Batteries, Policy & Regulations, Renewables

The World’s BEST Power Projects Unveiled

Issue 1 and Volume 118.

By Sharryn Dotson, Associate Editor, Power Engineering, and Meg Cichon, Associate Editor, RenewableEnergyWorld.com

Each year, power projects from around the world are honored during POWER-GEN International’s Projects of the Year awards. Project winners for 2013 were announced Nov. 11 at Hard Rock Live in Orlando, Fla.

This year’s winners reflected the industry’s search for cleaner, more efficient sources of power generation and demonstrated new technologies that are helping power producers achieve these goals. Project winners ranged from the world’s most efficient coal-fired power plant in Arkansas to the electrification of remote villages in India.

To be eligible for a 2013 award, projects had to be commissioned between Aug. 1, 2012 and July 31, 2013. When judging the finalists, editors considered capacity, the technology, and the projects’ impact on the industry and on the communities in which they were installed.

The editors at Power Engineering and RenewableEnergyWorld.com evaluated each entry and selected the winning projects.

Natural gas

NATURAL GAS
NATURAL GAS

Winner: Florida Power & Light’s Cape Canaveral Clean Energy Center, Brevard County, Fla.

The 1,200-MW Cape Canaveral Clean Energy Center sits on the site of a former 1960s-era power plant that was demolished in 2010. The new plant cuts the CO2 emissions rate in half from the older plant and reduces air emissions rate by 90 percent without requiring any additional water or land.

The new units use Siemens’ H-Class gas turbines as the main drivers. The facility can generate enough electricity to power about 250,000 homes and businesses while using 33 percent less fuel per megawatt compared to the original power plant. Improving the fuel efficiency means the plant will save hundreds of millions of dollars in fuel costs – savings that are passed on to the customer.

In addition, the site’s administration building uses solar panels and an electric vehicle charging station.

Runner up: NRG Energy’s El Segundo Energy Center, El Segundo, Calif.

The El Segundo Energy Center is the first Siemens Flex-Plant 10 power plant ever. The 560-MW natural gas-fired combined cycle power plant will use 30 percent less natural gas than the units replaced. The units can provide an output of 300 MW in 10 minutes, which allows them to provide back up support for wind and other renewable sources.

The Flex-Plant 10 includes an SGT6-5000F gas turbine integrated with a single-pressure, non-reheat bottoming cycle. Together with an air-cooled heat exchanger for steam condensing, the Flex-Plant 10 provides a net efficiency of nearly 49 percent, making it the most efficient peaking plant technology available.

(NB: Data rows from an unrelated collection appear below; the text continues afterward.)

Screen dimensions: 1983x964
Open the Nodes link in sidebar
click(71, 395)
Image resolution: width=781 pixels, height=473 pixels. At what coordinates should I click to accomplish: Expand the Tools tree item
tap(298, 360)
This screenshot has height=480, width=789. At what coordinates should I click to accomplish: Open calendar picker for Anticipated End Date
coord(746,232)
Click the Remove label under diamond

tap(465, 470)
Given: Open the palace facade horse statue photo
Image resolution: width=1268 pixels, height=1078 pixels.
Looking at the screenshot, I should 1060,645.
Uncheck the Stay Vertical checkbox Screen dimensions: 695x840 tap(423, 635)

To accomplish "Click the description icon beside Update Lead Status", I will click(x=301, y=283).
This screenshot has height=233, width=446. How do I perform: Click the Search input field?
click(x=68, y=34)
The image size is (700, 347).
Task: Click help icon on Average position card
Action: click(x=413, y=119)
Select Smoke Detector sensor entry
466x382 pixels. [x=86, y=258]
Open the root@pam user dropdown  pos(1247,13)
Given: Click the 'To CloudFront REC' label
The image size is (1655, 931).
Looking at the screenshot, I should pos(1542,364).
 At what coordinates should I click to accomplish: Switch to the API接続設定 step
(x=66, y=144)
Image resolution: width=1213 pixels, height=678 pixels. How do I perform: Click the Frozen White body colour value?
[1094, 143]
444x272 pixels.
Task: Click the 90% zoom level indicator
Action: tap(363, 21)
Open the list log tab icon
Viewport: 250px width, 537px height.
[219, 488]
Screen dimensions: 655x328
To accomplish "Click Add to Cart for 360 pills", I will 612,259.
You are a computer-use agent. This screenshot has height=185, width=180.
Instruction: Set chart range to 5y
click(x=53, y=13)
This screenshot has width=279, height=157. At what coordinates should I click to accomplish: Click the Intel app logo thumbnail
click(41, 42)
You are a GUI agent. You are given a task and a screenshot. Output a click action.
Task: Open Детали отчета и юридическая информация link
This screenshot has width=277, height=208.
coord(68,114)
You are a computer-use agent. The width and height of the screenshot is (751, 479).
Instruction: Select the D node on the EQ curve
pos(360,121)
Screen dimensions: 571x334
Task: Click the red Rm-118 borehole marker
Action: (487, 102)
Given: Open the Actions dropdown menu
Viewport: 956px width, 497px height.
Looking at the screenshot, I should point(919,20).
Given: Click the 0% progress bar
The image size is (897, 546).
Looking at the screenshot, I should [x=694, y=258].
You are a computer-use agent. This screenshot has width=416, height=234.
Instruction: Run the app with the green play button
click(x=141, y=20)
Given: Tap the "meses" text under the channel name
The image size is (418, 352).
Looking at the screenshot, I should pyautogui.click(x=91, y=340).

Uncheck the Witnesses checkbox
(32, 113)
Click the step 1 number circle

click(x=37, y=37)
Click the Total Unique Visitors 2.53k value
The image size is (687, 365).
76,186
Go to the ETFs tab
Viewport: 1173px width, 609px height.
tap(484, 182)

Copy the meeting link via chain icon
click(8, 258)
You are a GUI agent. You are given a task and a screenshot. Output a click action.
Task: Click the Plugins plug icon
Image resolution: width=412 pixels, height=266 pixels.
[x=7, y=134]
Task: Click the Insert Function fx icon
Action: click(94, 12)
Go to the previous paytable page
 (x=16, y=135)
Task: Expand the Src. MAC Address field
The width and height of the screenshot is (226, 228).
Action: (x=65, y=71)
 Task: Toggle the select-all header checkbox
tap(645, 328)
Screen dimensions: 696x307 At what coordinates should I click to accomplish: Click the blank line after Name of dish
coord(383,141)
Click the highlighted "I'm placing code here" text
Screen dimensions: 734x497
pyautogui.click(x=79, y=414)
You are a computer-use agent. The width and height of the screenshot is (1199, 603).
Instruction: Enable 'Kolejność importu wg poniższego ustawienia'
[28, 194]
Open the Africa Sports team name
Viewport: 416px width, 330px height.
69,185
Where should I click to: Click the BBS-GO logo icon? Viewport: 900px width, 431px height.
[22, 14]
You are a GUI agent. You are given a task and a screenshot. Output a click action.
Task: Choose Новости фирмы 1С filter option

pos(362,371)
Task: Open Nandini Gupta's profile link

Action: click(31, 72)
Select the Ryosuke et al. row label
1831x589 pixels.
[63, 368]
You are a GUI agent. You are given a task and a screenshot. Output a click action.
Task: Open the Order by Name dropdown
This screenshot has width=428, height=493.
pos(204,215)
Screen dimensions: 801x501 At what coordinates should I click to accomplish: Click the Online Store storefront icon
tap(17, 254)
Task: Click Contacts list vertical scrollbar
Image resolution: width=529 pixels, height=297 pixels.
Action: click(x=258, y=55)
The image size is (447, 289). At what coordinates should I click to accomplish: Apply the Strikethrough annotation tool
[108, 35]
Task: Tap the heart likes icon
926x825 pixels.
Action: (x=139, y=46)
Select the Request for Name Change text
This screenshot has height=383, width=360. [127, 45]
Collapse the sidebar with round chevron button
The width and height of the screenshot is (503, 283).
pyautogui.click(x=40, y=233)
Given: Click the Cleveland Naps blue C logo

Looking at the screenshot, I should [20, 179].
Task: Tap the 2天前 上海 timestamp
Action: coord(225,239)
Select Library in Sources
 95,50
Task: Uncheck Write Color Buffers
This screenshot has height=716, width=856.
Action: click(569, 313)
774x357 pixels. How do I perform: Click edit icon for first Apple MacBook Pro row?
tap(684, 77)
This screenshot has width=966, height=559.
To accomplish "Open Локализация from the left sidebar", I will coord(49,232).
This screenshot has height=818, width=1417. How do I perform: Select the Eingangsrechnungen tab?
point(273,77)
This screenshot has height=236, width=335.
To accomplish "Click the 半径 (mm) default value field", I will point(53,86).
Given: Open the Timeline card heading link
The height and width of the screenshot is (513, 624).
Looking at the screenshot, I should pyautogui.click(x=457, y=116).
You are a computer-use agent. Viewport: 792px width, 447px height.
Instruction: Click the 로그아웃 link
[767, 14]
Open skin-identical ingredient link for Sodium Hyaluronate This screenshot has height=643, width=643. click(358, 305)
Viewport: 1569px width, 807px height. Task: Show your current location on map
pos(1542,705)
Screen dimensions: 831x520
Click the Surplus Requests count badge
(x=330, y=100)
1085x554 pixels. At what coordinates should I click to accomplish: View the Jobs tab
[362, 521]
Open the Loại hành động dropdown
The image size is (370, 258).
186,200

The project has met the challenges of permitting, construction and operating in a highly populous and visible beach community on an existing, constrained generation site in the South Bay Southern California area. Amongst the many challenges has been the coordination of complex demolition and construction logistics while maintaining effective operation of existing ongoing generation units. More than 500 tons of concrete had to be removed and recycled.

Coal

COAL
COAL

Winner: Southwestern Electric Power Co.’s John W. Turk Power Plant in Hempstead County, Ark.

The 624-MW John W. Turk power plant is the first plant in the U.S. to use the ultra-supercritical steam cycle that helps cut emissions of SO2, NOx, mercury, CO2 and particulate; reduces production of solid waste products and reduces requirements for water and commodities such as activated carbon, lime and ammonia.

An ultra-supercritical unit operates just above supercritical steam pressure and at steam temperatures above 1,100°F (593°C). Advanced alloys are used in the steam generator, turbine and piping to operate in these conditions. The technology allows the power plant to achieve a full loan heat rate of 8,720 Btu/kWh, lower than conventional subcritical and supercritical cycle technologies. The plant is a single reheat system and burns Powder River Basin coal.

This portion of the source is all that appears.